EU-Ensendung mit A1 BescheinigungWie schon erwähnt, besteht für dieses Dokument eine Mitführungspflicht. Und das bereits ab ersten Tag der Beschäftigung. Die Bescheinigung sollte also rechtzeitig im Heimatland der Betreuungskraft beantragt werden. Trotzdem dauert die Ausstellung des Dokuments häufig 10 bis 14 Tage oder auch länger. Auch die Behörden im osteuropäischen Ausland benötigen häufig eine etwas längere Bearbeitungszeit. Somit kann es vor allem bei kurzfristigen Entscheidungen vorkommen, dass die 24h-Pflegekaft bereits anreist, obwohl sie noch nicht im Besitz der A1-Bescheinigung ist. Sollte es in der Zwischenzeit zu einer Kontrolle kommen, kann aber bei dem jeweiligen Versicherungsträger im Ausland (in Polen ist das der ZUS) angerufen und eine Bestätigung erfragt werden.

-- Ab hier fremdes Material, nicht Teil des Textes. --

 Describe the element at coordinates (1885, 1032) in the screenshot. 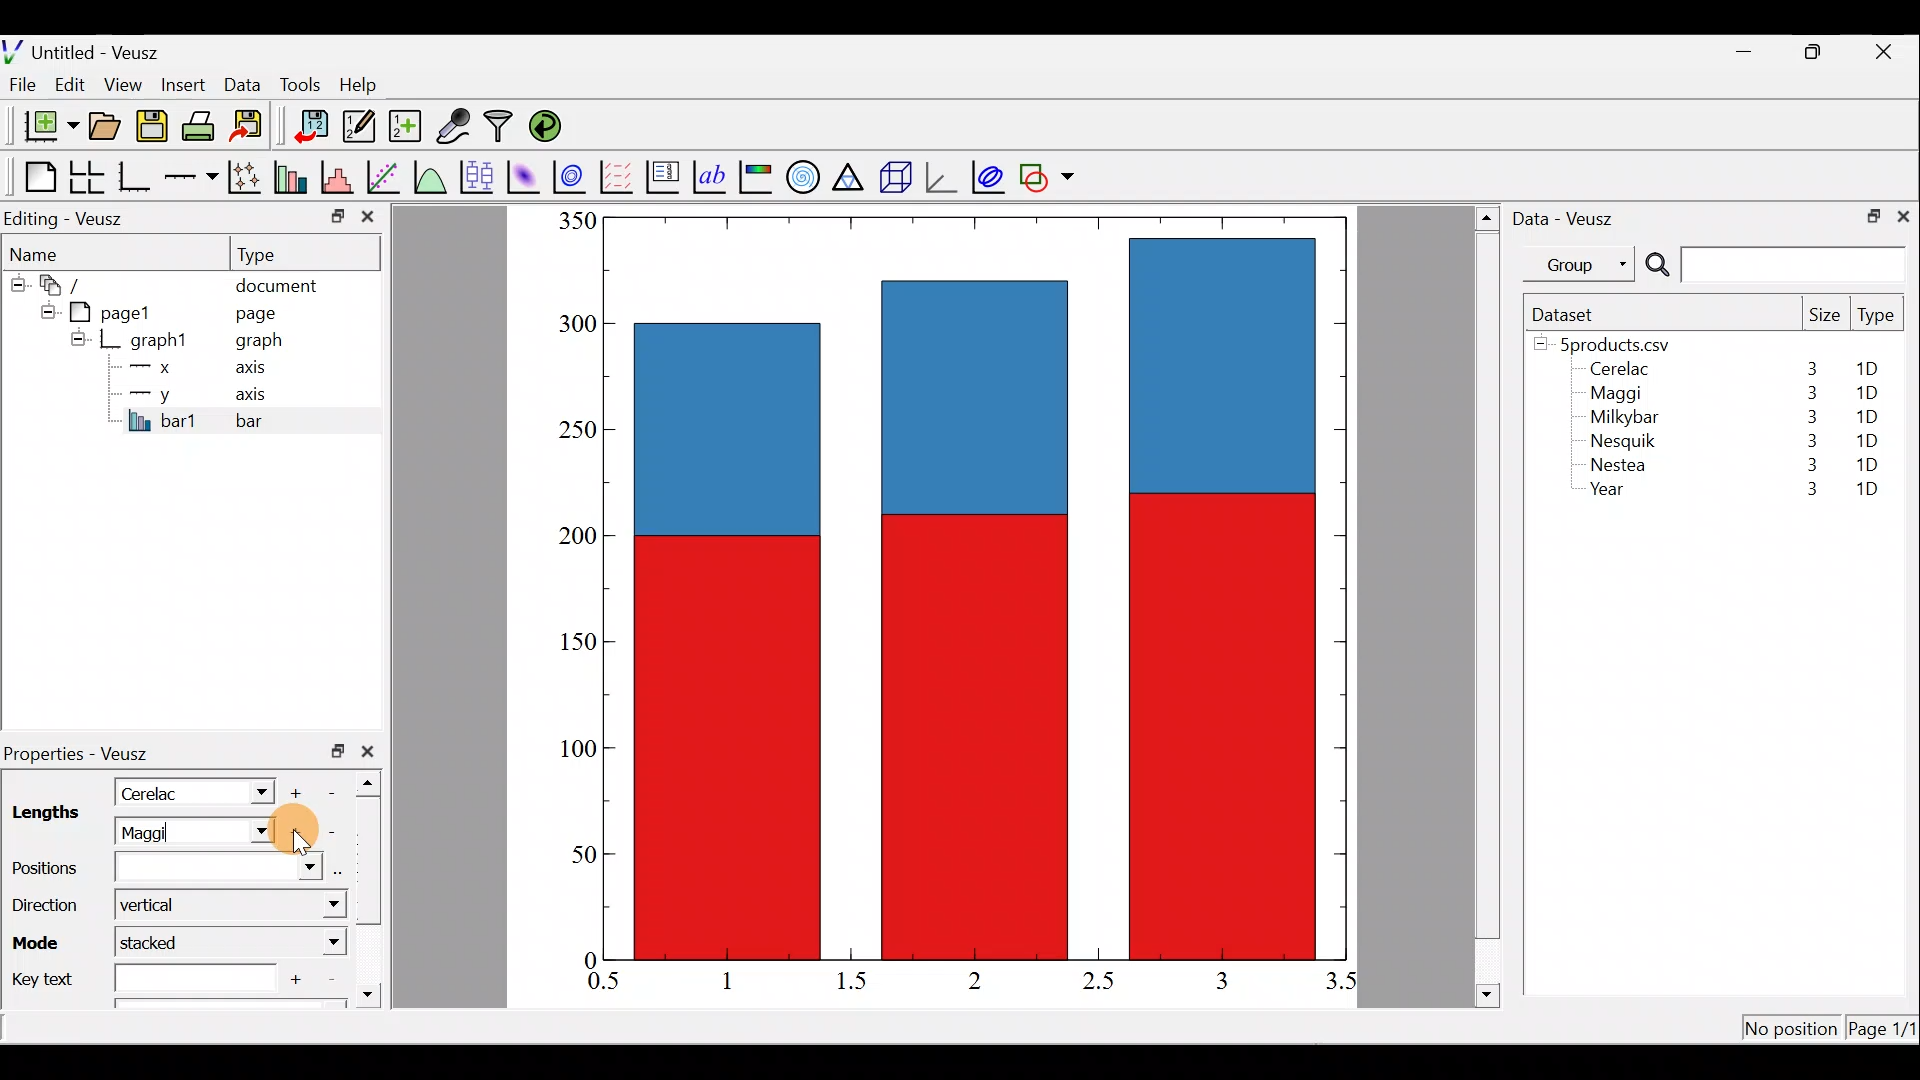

Zukünfig soll alles einfacher werden. Seit  dem 1. Januar 2018 kann das Dokument in einigen Ländern (z.B. in Deutschland) auch online beantragt werden. Bereits nach drei Arbeitstagen steht es dann zur Verfügung und kann ausgedruckt werden. Nach zwei Jahren Testphase soll dann dieses elektronische Anmeldeverfahren überall Standard und für jeden entsendenden Arbeitgeber verpflichtend werden.

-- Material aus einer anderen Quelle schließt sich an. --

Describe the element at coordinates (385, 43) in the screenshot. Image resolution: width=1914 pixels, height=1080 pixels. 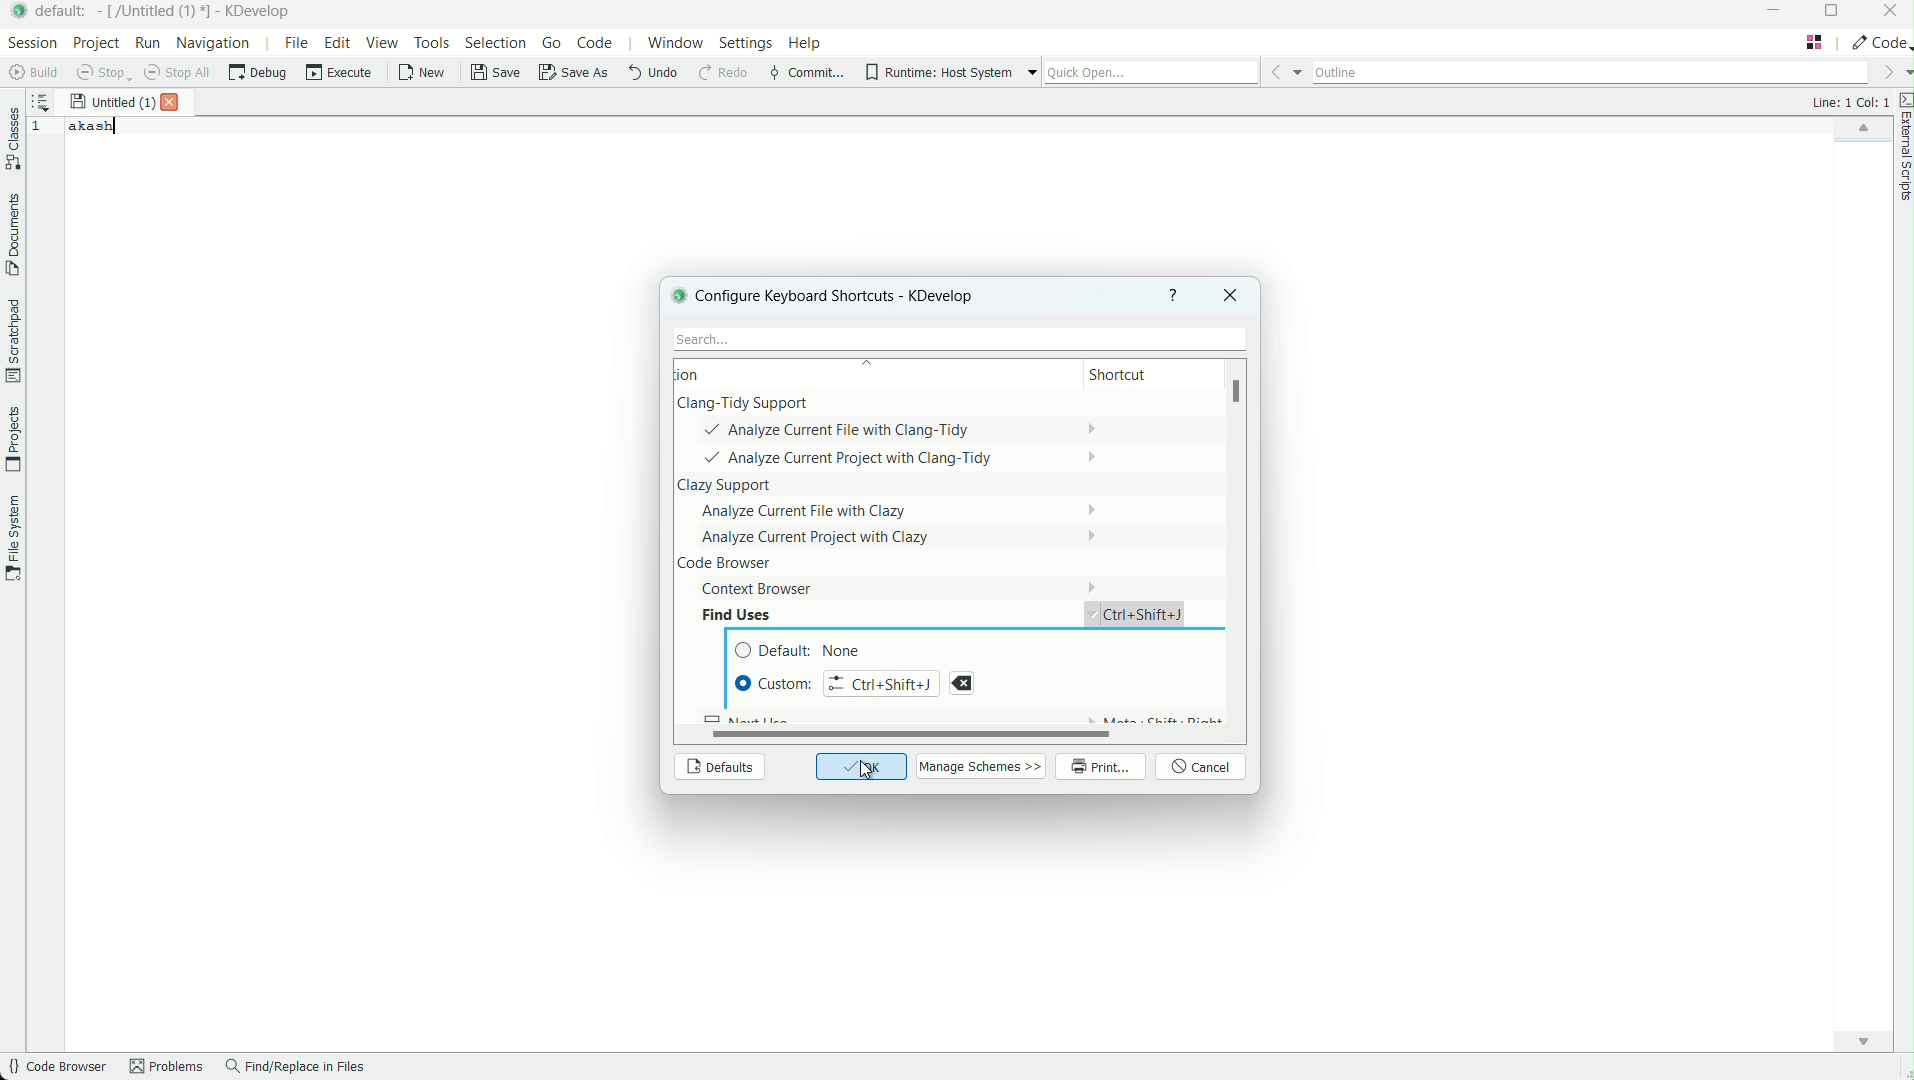
I see `view menu` at that location.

Die Gültigkeit einer A1-Bescheinigung ist momentan auf 24 Monate begrenzt. Höchstwahrscheinlich wird man diese Begrenzung mit einer neuen EU-Entsenderichtlinie ab Sommer 2018 auf eine Gültigkeit von 12 Monaten senken.

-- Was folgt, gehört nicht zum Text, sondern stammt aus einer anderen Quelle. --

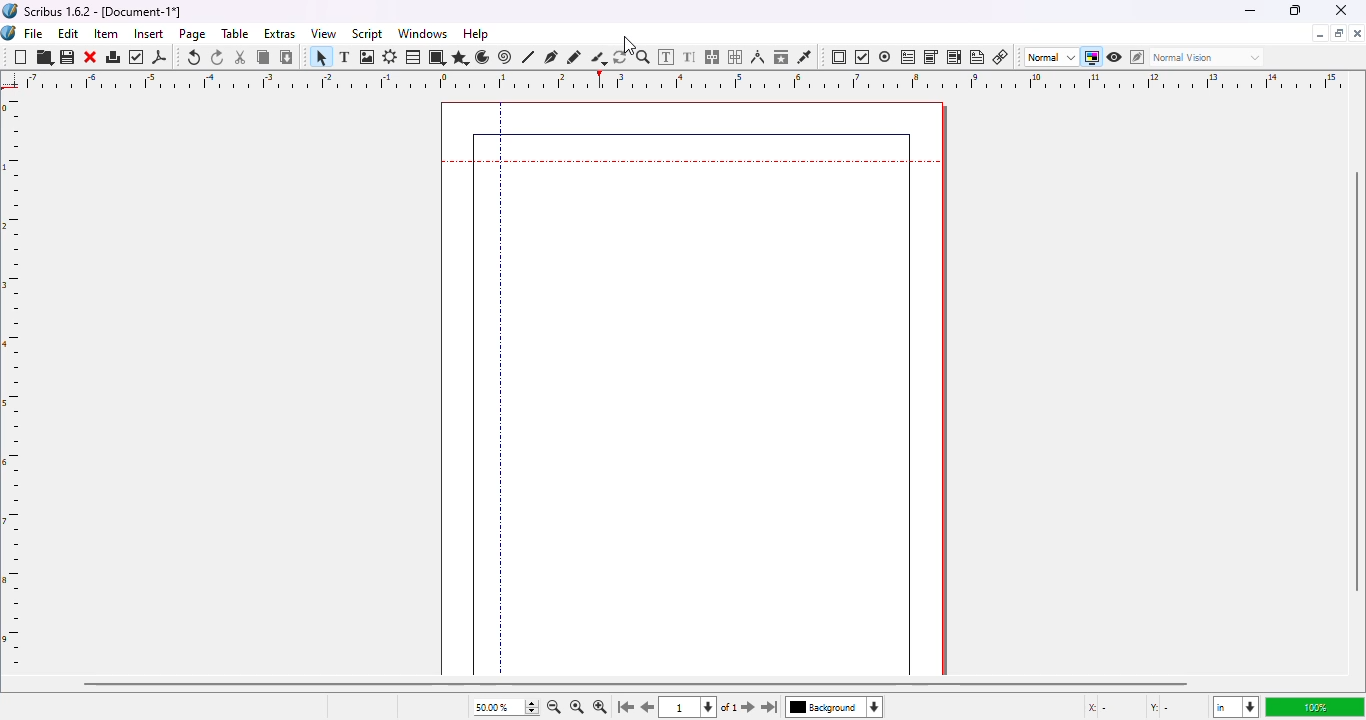 This screenshot has height=720, width=1366. I want to click on select item, so click(318, 57).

Für Auftraggeber wichtig zu wissen

Familien, die sich für eine 24-Stunden-Pflegekraft entscheiden, sollten zwingend darauf achten, dass die Betreuungskraft eine gültige A1-Bescheinigung besitzt. Nur so kann gewährleistet werden, dass sie hier in Deutschland auch legal arbeitet. Sollte es bereits bei dieser Frage zu Unstimmigkeiten kommen, dann lassen Sie lieber die Finger davon. Denn dann ist die Gefahr groß, dass Sie an eine Agentur geraten sind, die nicht seriös arbeitet.

Nur der Arbeitgeber im Ausland kann dieses Dokument für seine entsendeten Arbeitnehmer beantragen. Und das geht auch nur, wenn diese ihren Wohnsitz auch in dem Land der Entsendefirma haben. Eine polnische Firma kann also beispielsweise keine Angestellte aus Lithauen nach Deutschland entsenden. Spätestens dann sollten Sie misstrauisch werden.

Auch eine selbständige Betreuungskraft benötigt eine A1-Bescheinigung, wenn sie in Deutschland arbeitet und ihren Wohnsitz und ihr Gewerbe in einem anderen EU-Land angemeldet hat.

Achten Sie auch auf die Gültigkeit des Dokumentes. Wenn es vor zwei Jahren ausgestellt wurde, nutzt es gar nichts.

Übrigens: Weit verbreitet ist auch folgender Irrglaube. Nur weil eine A1-Bescheinigung vorliegt, bedeutet es noch lange nicht, dass die Betreuungskräfte für Arztbesuche hier in Deutschland auch versichert sind. Es ist, wie gesagt nur der Nachweis, dass im Heimatland weiterhin Renten- und Krankenversicherung bezahlt werden. Für deutsche Arztbesuche wird zusätzlich eine EU-Krankenversicherungskarte (EHIC) benötigt.

Fazit:

Für Nonstoppflege ist es eine Selbstverständlichkeit, dass wir unseren Kunden die A1-Bescheinigungen der jeweiligen Betreuungskräfte elektronisch weiterleiten. Es ist die einfachste Lösung. Dieser Nachweis schützt vor einem illegalen Arbeitsverhältnis. Und wer illegal beschäftigt, muss auch mit strafrechtlichen Konsequenzen rechnen. Sowohl die Agentur, die entsendet, aber auch der private Auftraggeber, bei dem die Betreuungskraft arbeitet.